TASK GOAL:
Resume the passage comparing Polar magnetic field measurements with the T96_01 model, writing on from its final sentence.

* START SELECTED TEXT *

Figure 4. (top) Inclination angles from Polar MFE data
(solid trace); T96_01 model with IMF By=Bz=0 nT (thin
dashed trace); and T96_01 model with IMF By=Bz=-5 nT
(thick dashed trace); (middle) declination angles; (bottom)
difference of BT between Polar MFE data and T96_01 model.
As mentioned above, we have used the parameters as: Dst=0, Dyn=2 nPa and simultaneous IMF in Figure 2, corresponding to those measured on May 26, 1996, by the WIND spacecraft. However, if we change these parameters away from their observed values, we can improve the agreement. It is our purpose here not to improve the model but rather illustrate the direction of such future improvements might take. Figure 4 shows the inclination and declination and the residual field strength for the same Dst=0 and Dyn=2 nPa, but for different IMF conditions, in the same format as in Figure 2. Here, the model field for negative IMF By and Bz (thick dashed traces) fits the MFE data much better than that for By=Bz=0 over the period 0530-0800 UT. However, as shown in Figure 2, if we compare the data with the model for Dst=0, IMF By=-4, Bz=1.5, and dynamic pressure of 4 nPa, i.e. twice larger than observed, the agreement can also be improved. For declination angles, the agreement can be greatly improved over the period 0520-0830 UT, although there are still large differences in the immediate vicinity of the structured polar cusp. The agreement in the inclination angle is also improved, and BT is improved at the dip by about 10 nT, in comparison with that for dynamic pressure of 2 nPa in Figure 2. In short, according to the model the field over the polar cap is distorted by the solar wind as if the solar wind and IMF had greater values than actually observed.

* END SELECTED TEXT *
* START PROVIDED MATERIAL *

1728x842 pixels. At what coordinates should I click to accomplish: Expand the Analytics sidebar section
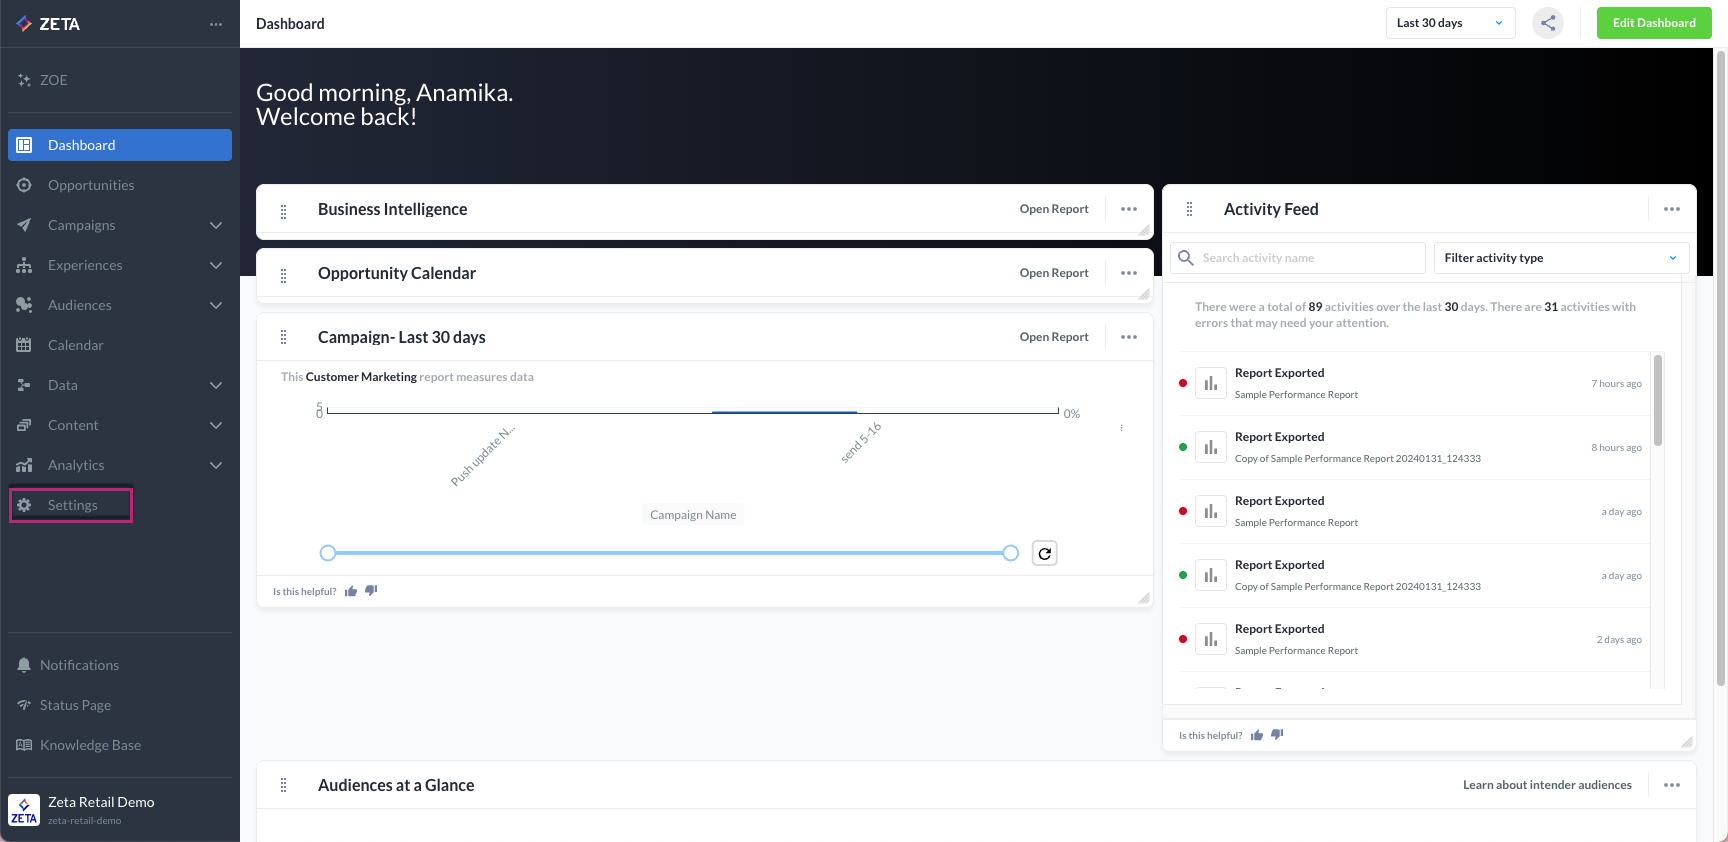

* END PROVIDED MATERIAL *

FINAL ANSWER:
The most likely reason for the improvement of the results by the above modification of the input parameters is an underestimate of the near-cusp Region 1 field-aligned currents by the model. Both the IMF components (By and Bz) and the solar wind pressure were used for parameterization of the model Region 1 Birkeland current amplitude, so that larger values of the IMF clock angle and of the pressure yield larger Birkeland current, which is responsible for the 180-degrees excursion of the declination angle in Figures 2 and 4 . The POLAR data imply that the dayside Region 1 current is localized even closer to the noon meridian plane, than assumed in the field model.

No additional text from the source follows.